For a guy that apparently stood for family values, kind of odd that Reagan sold out kids to corporations.
Anyhow, even though we had TV, in Canada without cable there weren’t lots of programming choices. One kids’ show I would watch, out of sheer lack of choice, was “The Friendly Giant.”
The Friendly Giant was a 15 minute program on the Canadian Broadcasting Corporation (CBC). Bob Homme, the friendly giant himself, created the show based on the premise that adults look like giants to children, and he wanted to show that “adults could be kind and warm and share a sense of wonderment.” Apparently, he could have been a millionaire if only he merchandized himself and his puppets. He felt doing so would be a betrayal of the children’s trust in him so he never sold out. Terry O’Reilly, Under the Influence.

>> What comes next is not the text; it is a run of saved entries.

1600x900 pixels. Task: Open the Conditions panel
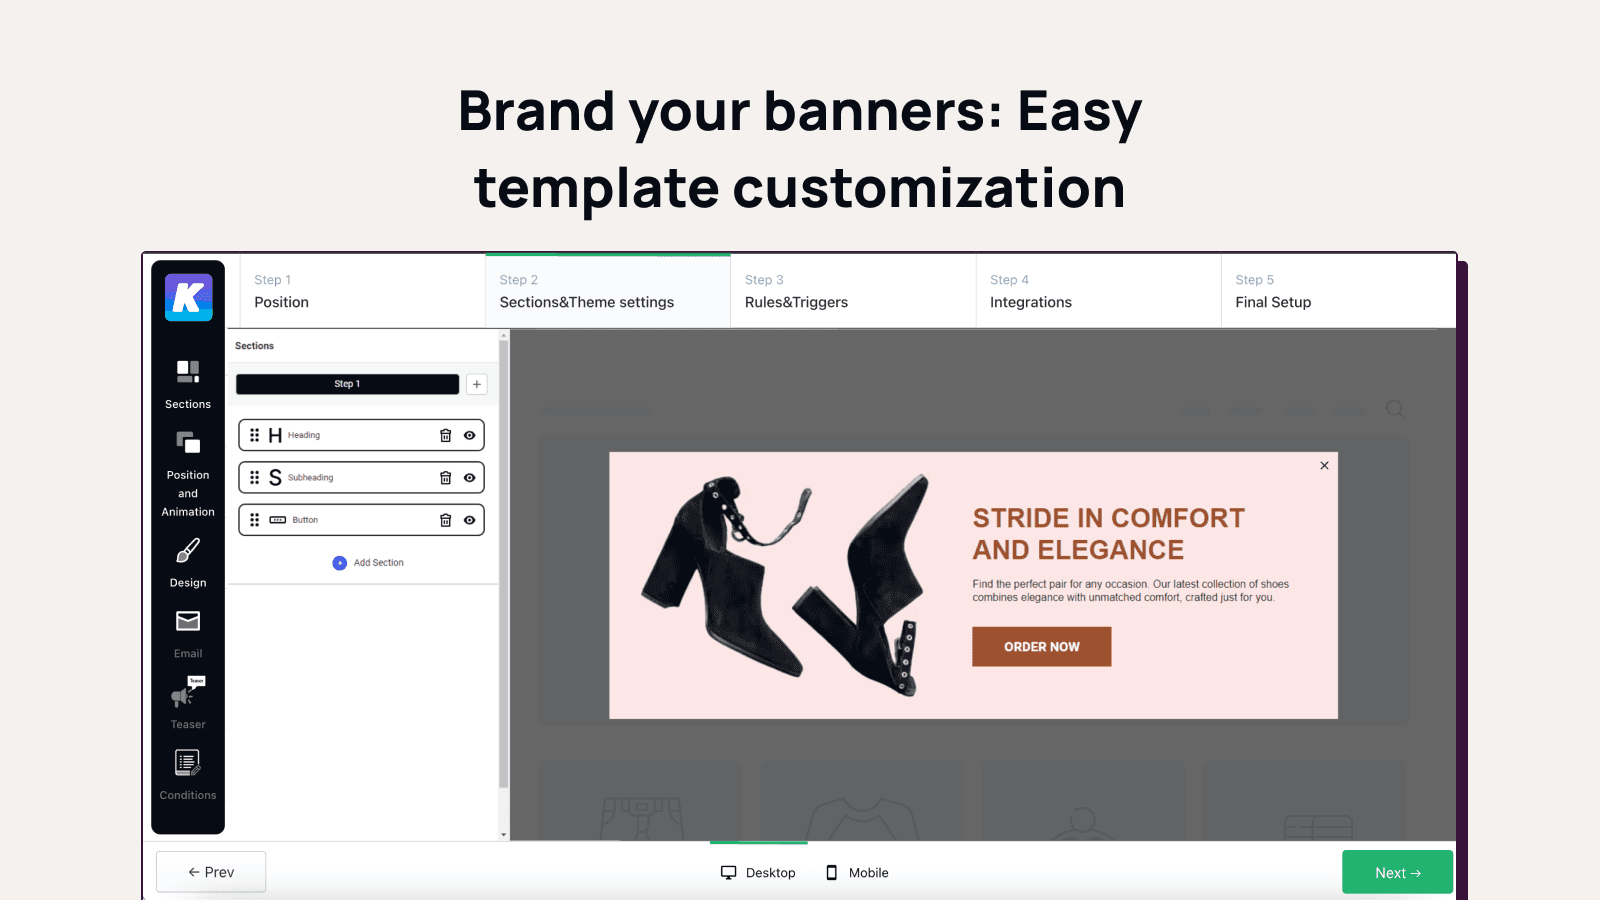(x=188, y=775)
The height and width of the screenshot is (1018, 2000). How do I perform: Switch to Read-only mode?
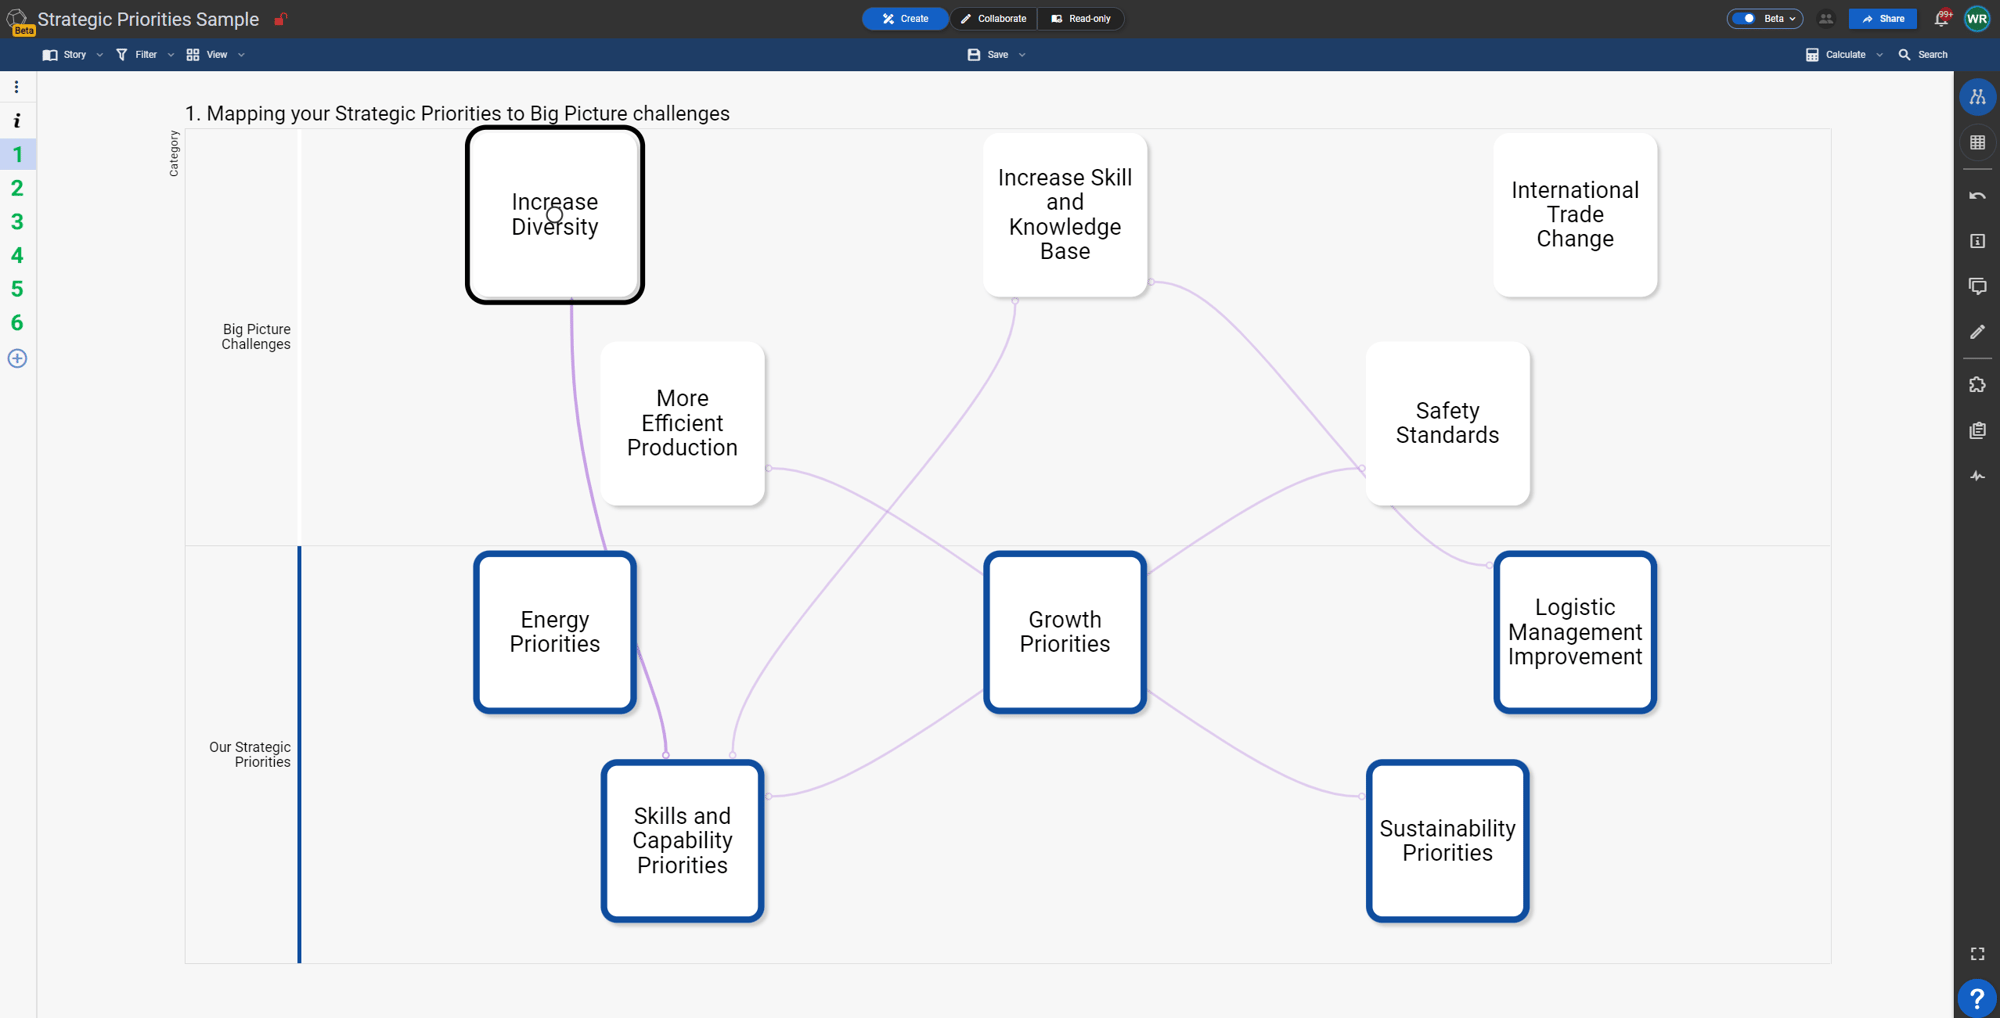coord(1081,19)
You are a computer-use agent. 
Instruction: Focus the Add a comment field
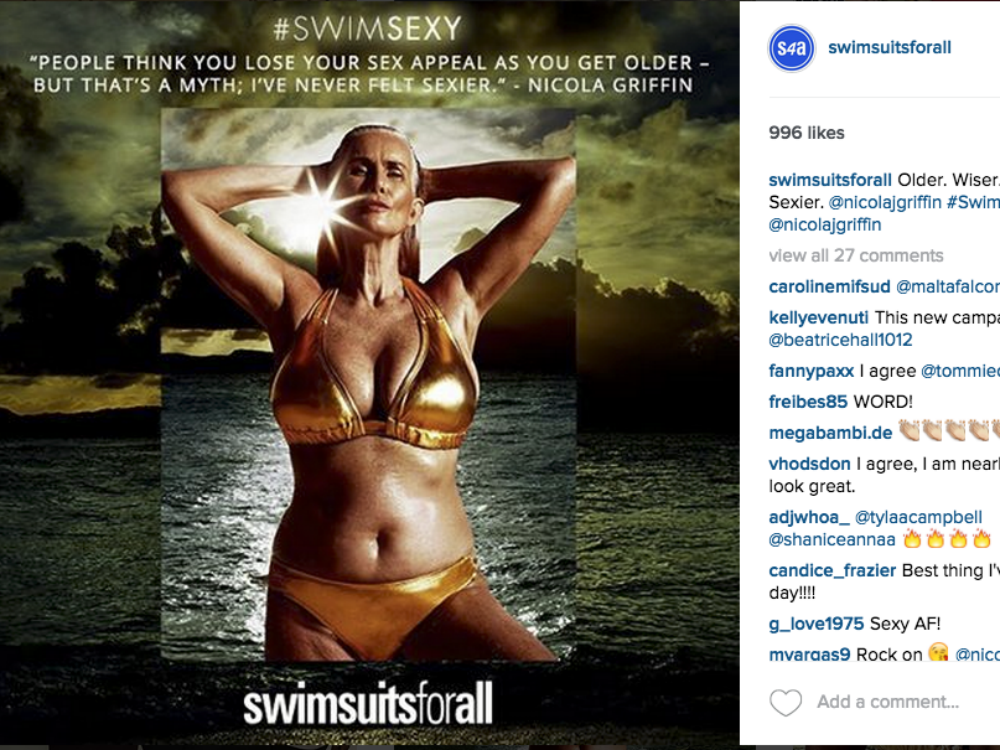888,702
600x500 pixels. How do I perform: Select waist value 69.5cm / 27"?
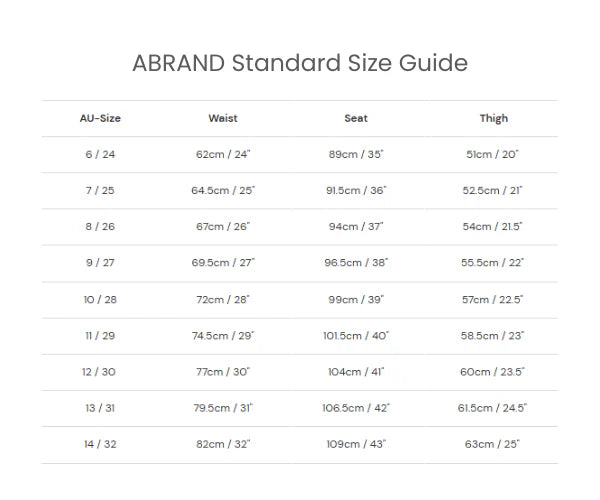tap(223, 263)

Honestly, I thought “The Friendly Giant” was a bit corny by the time I watched it having already become a fan of “The Six Million Dollar Man.” How can a guy with some puppets and a recorder compete with bionic Steve Austin? And then came “Star Wars.” The show eventually ended in the early 1980’s but by then I was long past the target audience of the show and didn’t even know it was gone.
But here’s the thing. On May 2, 2000, I was living in the Vancouver, BC area and I was driving around to client meetings. While I sat in traffic at an intersection, a common Vancouver experience, the radio announced that Bob Homme, the friendly giant, had passed away. They did a short overview of his life, during which I grew in respect for the man, and then they played the ending to his show…
So there I sat in traffic, listening to the ending of that corny show, and I wept deeply for the loss.